Records from a collection

-.-.-

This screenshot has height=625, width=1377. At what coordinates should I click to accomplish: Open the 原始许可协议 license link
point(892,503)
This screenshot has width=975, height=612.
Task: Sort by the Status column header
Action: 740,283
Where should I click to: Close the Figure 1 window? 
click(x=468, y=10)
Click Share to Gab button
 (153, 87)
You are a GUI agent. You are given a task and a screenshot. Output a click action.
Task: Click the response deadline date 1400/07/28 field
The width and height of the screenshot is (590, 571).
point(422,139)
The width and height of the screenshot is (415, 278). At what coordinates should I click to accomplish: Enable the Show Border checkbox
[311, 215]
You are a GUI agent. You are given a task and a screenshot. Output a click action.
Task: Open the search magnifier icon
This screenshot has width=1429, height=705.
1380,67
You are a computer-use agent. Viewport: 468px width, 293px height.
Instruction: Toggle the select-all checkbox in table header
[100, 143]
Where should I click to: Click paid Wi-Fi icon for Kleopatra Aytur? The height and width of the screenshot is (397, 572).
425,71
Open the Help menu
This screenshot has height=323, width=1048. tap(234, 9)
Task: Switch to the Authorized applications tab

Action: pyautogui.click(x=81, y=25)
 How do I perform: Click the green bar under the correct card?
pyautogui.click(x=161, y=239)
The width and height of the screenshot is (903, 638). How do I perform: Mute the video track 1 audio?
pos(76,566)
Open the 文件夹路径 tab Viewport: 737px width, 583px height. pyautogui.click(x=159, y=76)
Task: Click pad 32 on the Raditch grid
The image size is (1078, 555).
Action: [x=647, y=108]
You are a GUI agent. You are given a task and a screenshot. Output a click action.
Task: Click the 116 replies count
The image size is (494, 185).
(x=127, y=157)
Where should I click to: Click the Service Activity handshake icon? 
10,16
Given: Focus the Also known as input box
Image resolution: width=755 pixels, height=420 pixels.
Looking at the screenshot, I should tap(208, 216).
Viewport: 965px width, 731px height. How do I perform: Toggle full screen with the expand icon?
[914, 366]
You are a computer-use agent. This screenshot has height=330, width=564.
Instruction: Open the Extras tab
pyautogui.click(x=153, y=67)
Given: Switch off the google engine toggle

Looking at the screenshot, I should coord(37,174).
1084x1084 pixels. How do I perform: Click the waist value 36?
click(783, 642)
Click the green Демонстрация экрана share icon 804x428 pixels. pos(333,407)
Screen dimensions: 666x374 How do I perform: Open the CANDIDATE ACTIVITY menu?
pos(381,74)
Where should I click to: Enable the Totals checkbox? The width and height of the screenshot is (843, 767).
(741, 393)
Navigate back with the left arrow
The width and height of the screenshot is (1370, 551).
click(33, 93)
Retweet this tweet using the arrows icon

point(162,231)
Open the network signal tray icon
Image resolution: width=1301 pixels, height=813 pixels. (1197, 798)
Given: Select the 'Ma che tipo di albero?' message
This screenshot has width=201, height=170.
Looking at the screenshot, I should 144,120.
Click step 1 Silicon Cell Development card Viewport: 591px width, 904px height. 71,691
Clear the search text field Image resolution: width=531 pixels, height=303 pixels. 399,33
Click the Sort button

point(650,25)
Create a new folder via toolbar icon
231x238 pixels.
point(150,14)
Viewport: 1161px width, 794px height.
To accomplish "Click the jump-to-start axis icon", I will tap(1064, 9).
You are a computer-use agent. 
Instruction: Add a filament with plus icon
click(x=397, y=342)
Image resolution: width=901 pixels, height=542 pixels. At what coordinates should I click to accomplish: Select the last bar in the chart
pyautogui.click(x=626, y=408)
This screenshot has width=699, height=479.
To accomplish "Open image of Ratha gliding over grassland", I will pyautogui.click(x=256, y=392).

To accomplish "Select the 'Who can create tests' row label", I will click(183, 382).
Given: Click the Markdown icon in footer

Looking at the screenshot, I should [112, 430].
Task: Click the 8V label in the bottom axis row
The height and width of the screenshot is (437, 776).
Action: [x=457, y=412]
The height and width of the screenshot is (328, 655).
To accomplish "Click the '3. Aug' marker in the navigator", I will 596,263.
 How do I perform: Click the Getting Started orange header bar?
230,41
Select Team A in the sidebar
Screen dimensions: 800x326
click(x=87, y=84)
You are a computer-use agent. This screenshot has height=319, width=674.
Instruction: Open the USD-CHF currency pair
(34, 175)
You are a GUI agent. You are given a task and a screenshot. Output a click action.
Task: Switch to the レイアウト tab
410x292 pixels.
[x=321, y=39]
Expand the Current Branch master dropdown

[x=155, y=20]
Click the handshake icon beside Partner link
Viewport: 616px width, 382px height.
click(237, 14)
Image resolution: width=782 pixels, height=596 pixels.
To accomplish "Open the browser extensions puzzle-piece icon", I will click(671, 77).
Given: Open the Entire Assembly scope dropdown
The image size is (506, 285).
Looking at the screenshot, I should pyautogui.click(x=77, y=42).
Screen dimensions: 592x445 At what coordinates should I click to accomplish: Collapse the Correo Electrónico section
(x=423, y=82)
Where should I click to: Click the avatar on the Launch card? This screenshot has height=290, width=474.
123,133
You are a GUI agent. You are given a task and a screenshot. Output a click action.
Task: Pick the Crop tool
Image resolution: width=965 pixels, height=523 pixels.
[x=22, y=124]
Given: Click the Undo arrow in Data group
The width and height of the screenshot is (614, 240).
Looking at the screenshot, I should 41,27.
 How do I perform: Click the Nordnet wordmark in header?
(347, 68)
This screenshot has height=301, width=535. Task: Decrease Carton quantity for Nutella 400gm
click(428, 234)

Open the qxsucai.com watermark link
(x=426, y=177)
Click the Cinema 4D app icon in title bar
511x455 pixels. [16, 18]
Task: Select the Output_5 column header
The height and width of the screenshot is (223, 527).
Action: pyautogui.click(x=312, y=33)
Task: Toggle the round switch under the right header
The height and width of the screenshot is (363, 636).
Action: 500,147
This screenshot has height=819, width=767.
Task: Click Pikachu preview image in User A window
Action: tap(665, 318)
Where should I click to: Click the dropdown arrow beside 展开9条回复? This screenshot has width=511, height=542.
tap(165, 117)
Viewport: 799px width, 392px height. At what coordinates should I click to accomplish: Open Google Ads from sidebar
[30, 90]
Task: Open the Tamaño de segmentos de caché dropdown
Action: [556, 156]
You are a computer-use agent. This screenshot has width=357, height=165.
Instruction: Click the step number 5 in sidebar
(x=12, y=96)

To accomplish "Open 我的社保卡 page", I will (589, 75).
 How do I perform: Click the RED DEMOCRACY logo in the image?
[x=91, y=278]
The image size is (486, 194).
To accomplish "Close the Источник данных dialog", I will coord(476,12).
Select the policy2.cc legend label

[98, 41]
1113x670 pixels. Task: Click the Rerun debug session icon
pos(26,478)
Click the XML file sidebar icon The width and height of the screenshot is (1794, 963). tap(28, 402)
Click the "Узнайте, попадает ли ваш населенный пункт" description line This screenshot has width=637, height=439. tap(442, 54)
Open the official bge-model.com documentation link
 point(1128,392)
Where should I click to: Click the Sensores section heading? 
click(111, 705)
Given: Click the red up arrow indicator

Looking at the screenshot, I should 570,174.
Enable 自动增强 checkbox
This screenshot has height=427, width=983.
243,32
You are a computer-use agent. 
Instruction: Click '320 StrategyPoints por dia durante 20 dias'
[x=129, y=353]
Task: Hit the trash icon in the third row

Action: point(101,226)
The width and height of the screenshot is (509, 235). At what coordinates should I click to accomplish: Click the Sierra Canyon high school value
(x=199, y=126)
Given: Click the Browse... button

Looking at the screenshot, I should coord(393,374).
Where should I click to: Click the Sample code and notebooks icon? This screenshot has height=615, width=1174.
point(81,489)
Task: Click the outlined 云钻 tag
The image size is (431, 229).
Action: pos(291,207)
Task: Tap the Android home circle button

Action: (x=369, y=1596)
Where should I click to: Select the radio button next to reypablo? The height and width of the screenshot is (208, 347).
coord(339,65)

-.-.-

**What you need to do**:
Leave out every line above except those from the line with "Click step 1" up to and including the line with "This screenshot has width=699, height=479.", and copy those exactly.

**Answer for the task**:
Click step 1 Silicon Cell Development card Viewport: 591px width, 904px height. 71,691
Clear the search text field Image resolution: width=531 pixels, height=303 pixels. 399,33
Click the Sort button

point(650,25)
Create a new folder via toolbar icon
231x238 pixels.
point(150,14)
Viewport: 1161px width, 794px height.
To accomplish "Click the jump-to-start axis icon", I will tap(1064, 9).
You are a computer-use agent. 
Instruction: Add a filament with plus icon
click(x=397, y=342)
Image resolution: width=901 pixels, height=542 pixels. At what coordinates should I click to accomplish: Select the last bar in the chart
pyautogui.click(x=626, y=408)
This screenshot has width=699, height=479.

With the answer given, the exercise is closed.